◆ Collected data entries:
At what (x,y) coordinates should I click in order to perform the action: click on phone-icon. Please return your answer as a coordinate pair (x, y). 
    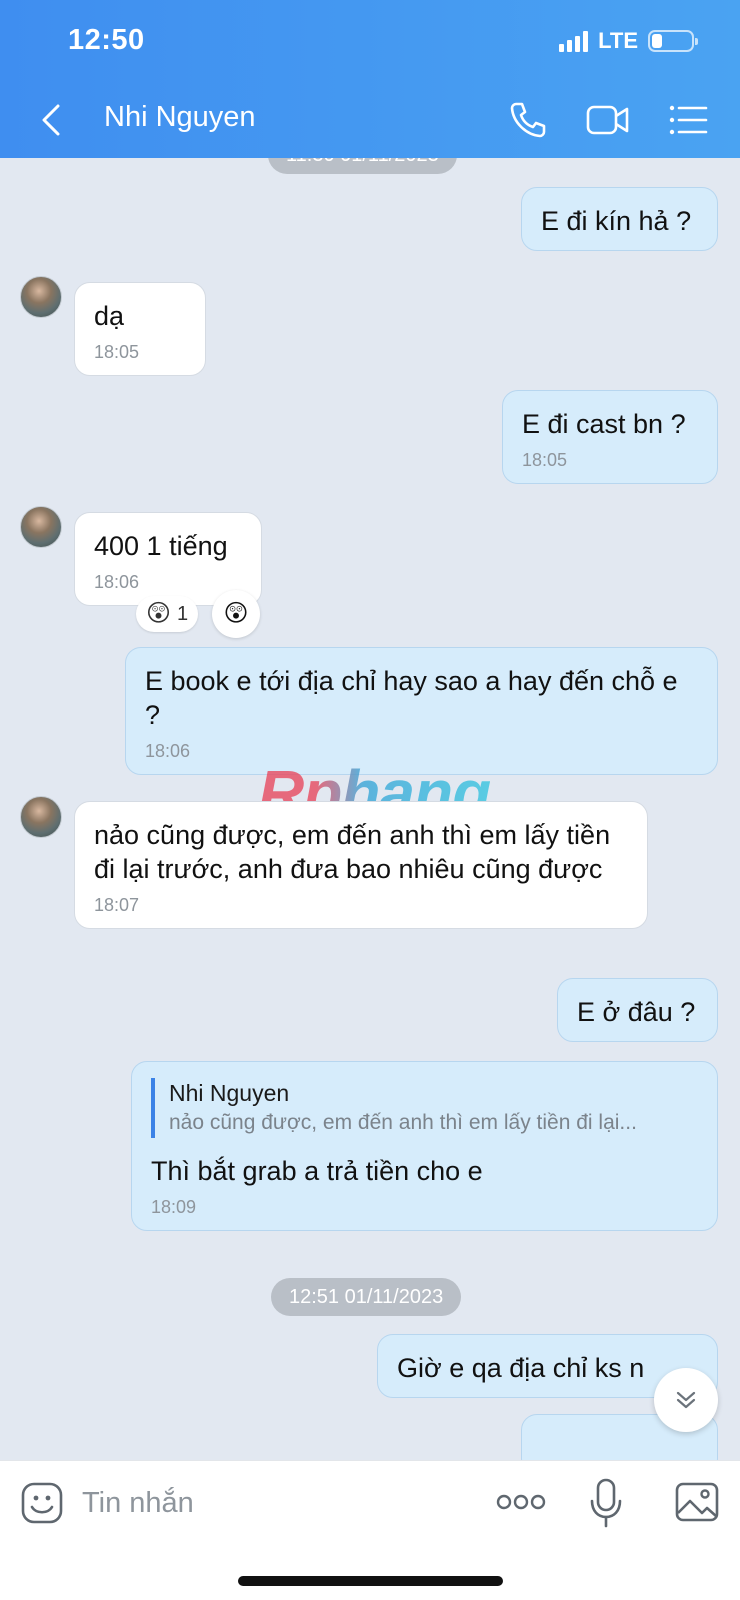
    Looking at the image, I should click on (528, 120).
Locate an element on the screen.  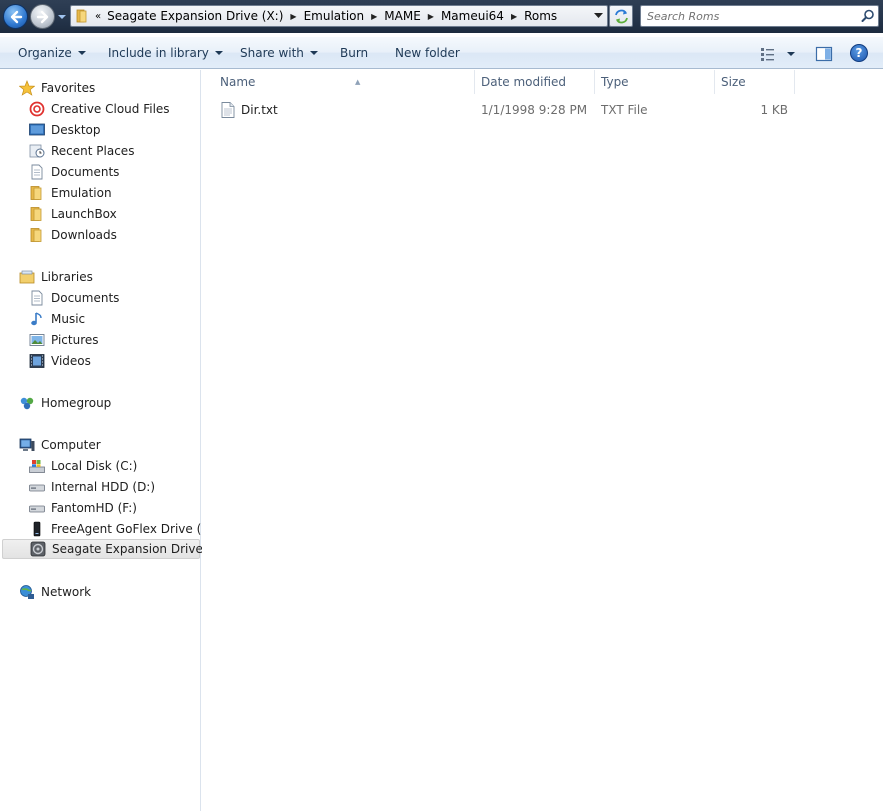
breadcrumb-overflow: « is located at coordinates (98, 16).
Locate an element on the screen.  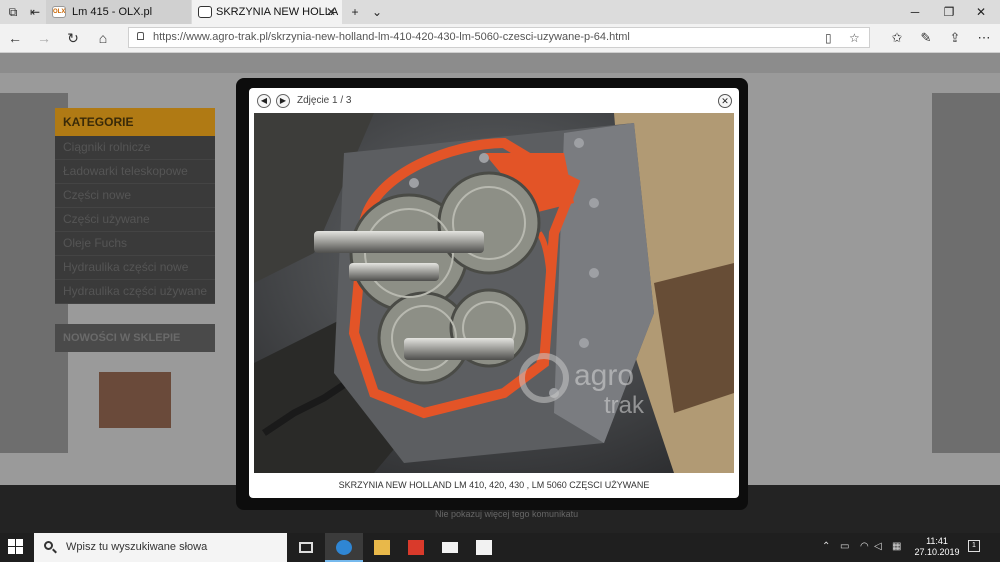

◆ Exercise details:
Reproduce every record above word for word. Leave out the pictures.

◆ Response to the exercise:
At what (x,y) coordinates should I click in order to perform the action: click on phone-icon. Please return your answer as a coordinate pair (x, y). 
    Looking at the image, I should click on (528, 120).
Locate an element on the screen.  
breadcrumb-overflow: « is located at coordinates (98, 16).
Locate an element on the screen.  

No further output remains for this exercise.